● **Screenshot and document pointing data**
______

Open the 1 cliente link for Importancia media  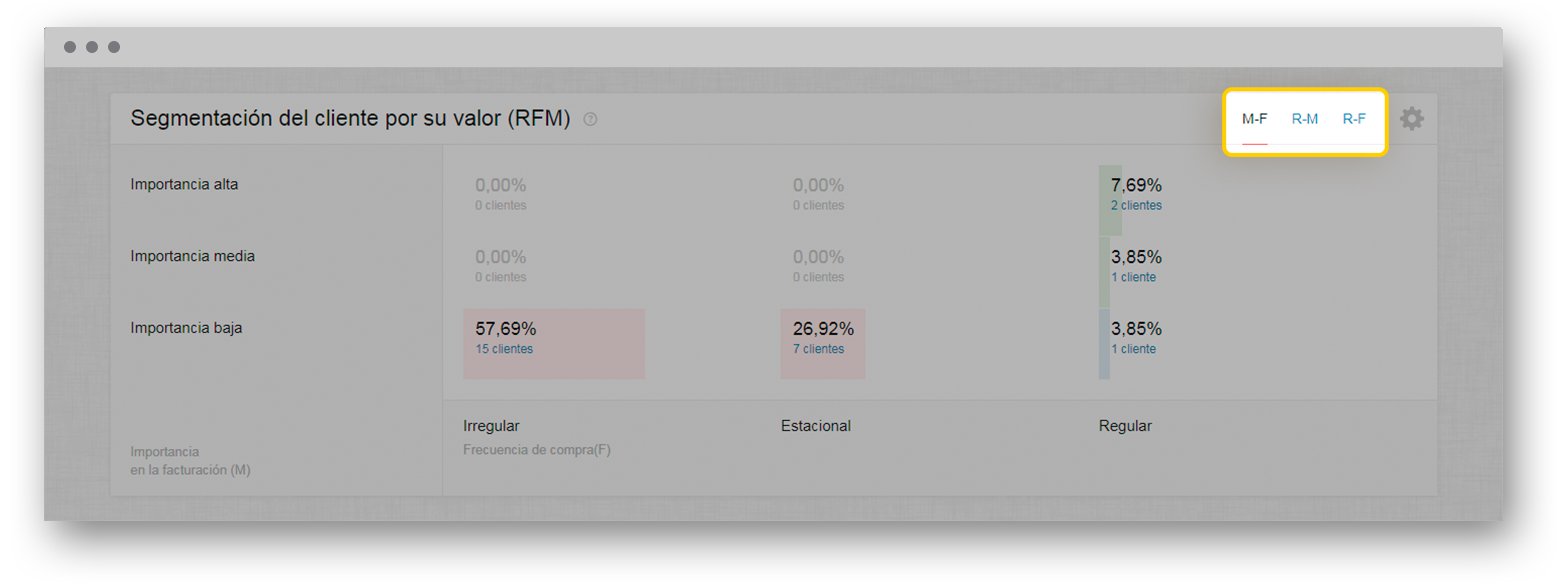(x=1133, y=277)
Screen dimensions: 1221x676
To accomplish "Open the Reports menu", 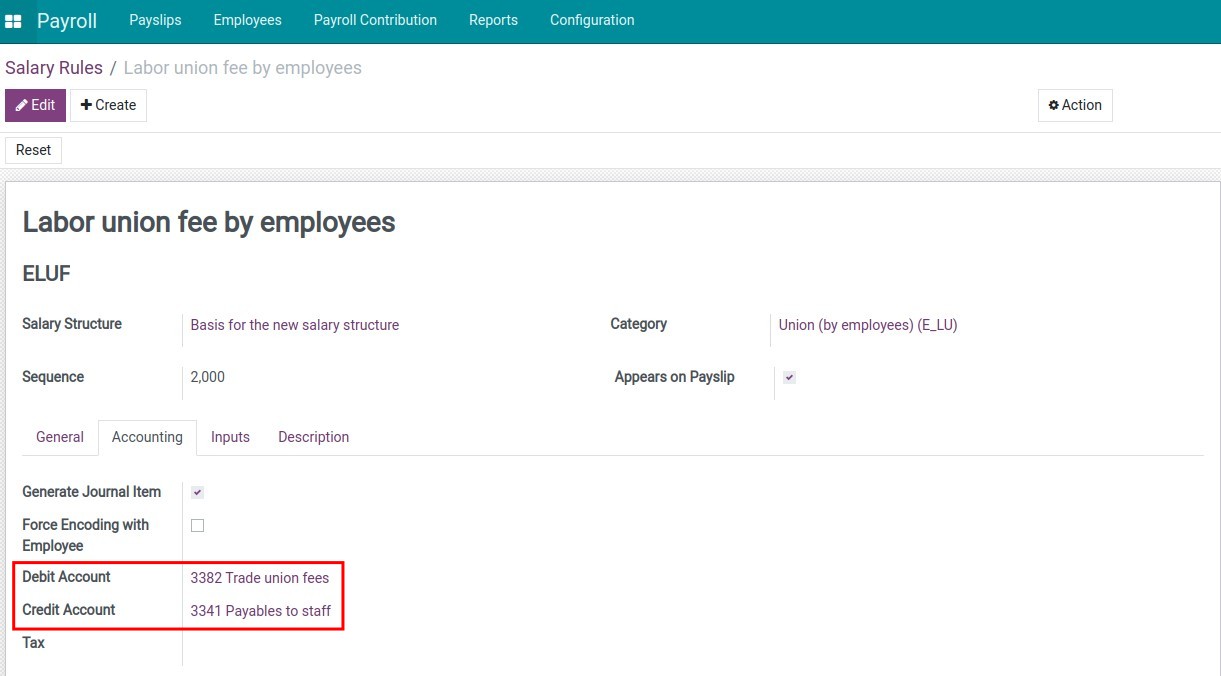I will click(493, 20).
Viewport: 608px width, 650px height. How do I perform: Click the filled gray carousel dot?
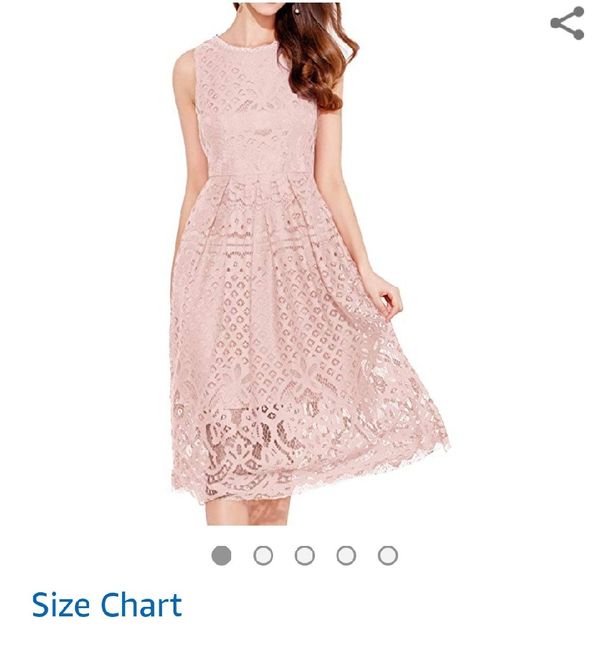tap(221, 555)
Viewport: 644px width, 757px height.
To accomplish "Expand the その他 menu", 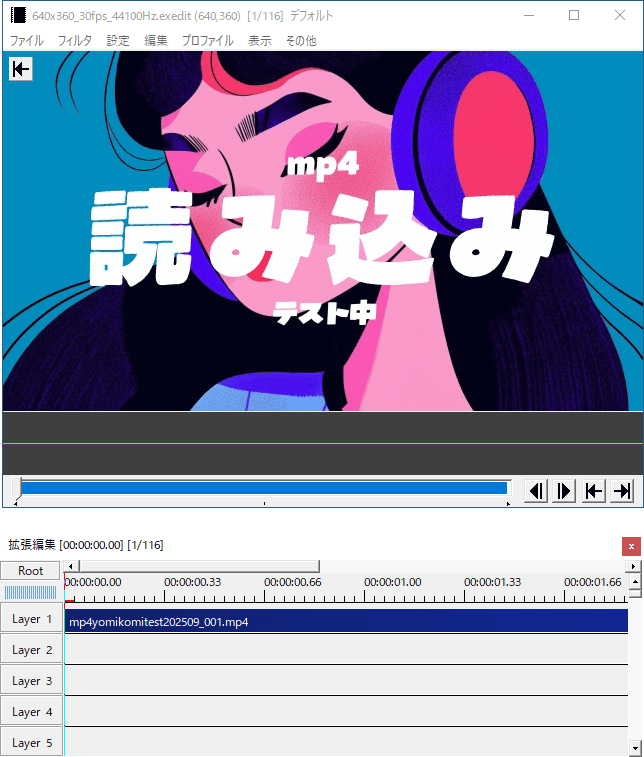I will [301, 41].
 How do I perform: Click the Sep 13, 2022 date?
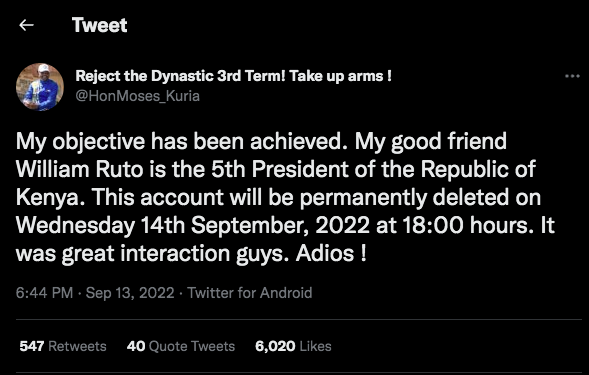[x=130, y=293]
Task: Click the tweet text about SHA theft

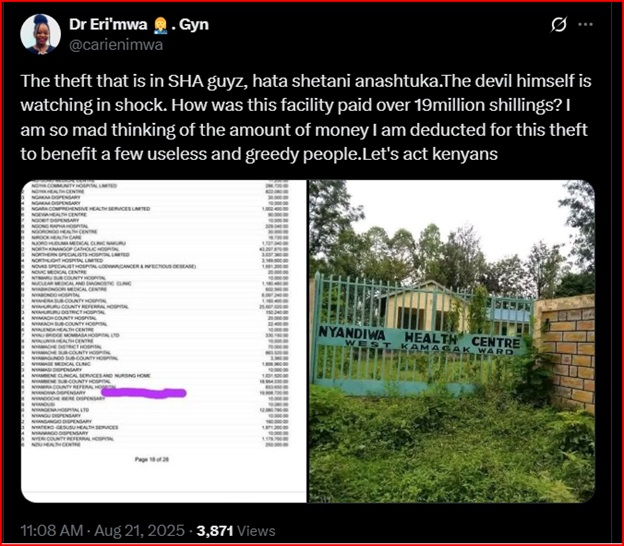Action: point(306,117)
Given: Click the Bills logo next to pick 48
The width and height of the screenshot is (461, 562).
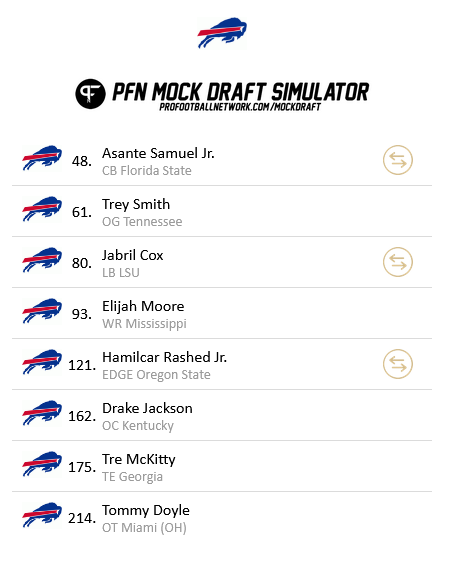Looking at the screenshot, I should click(42, 158).
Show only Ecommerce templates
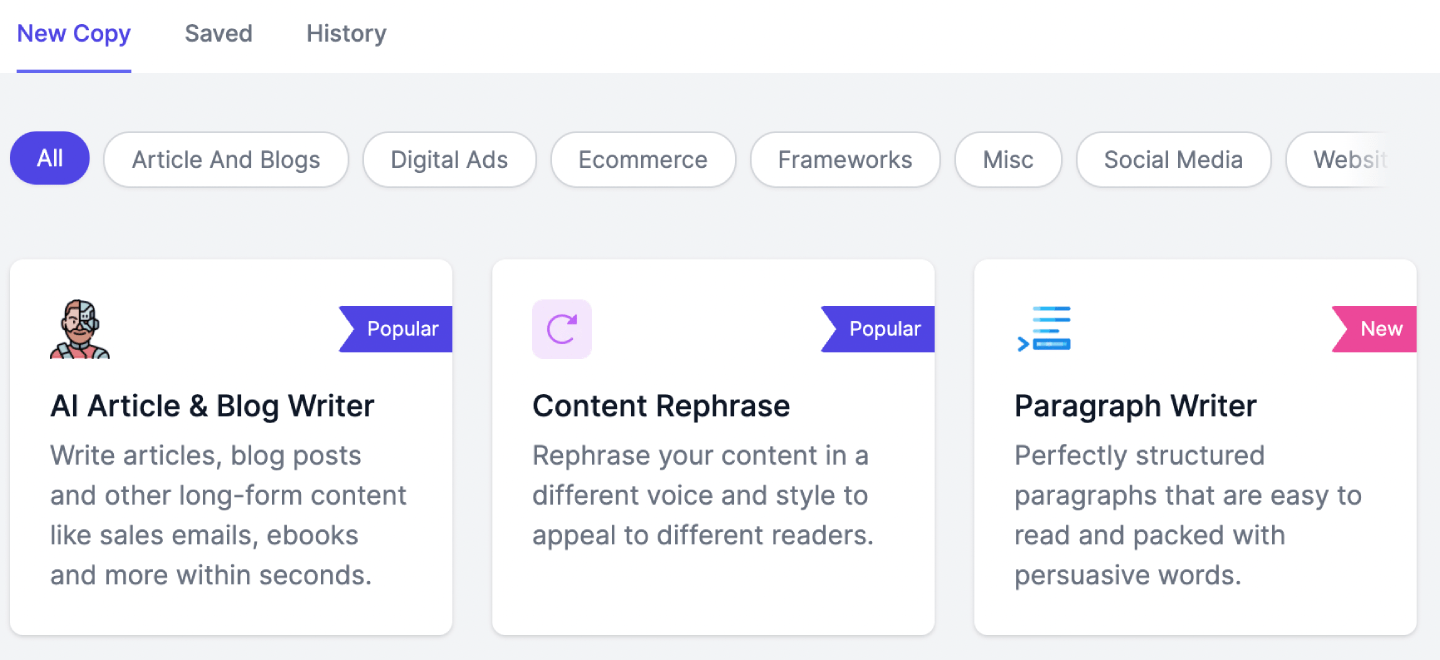 [643, 160]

______

● **Short exercise**
Rewrite the material from the line containing "Given: Click the Bills logo next to pick 48" through the end of the material, substituting "layouts" for "templates" and leaving everything else unchanged. Leave the pictures out of your answer.

● **Problem solution**
Given: Click the Bills logo next to pick 48
The width and height of the screenshot is (461, 562).
Looking at the screenshot, I should click(42, 158).
Show only Ecommerce layouts
 [643, 160]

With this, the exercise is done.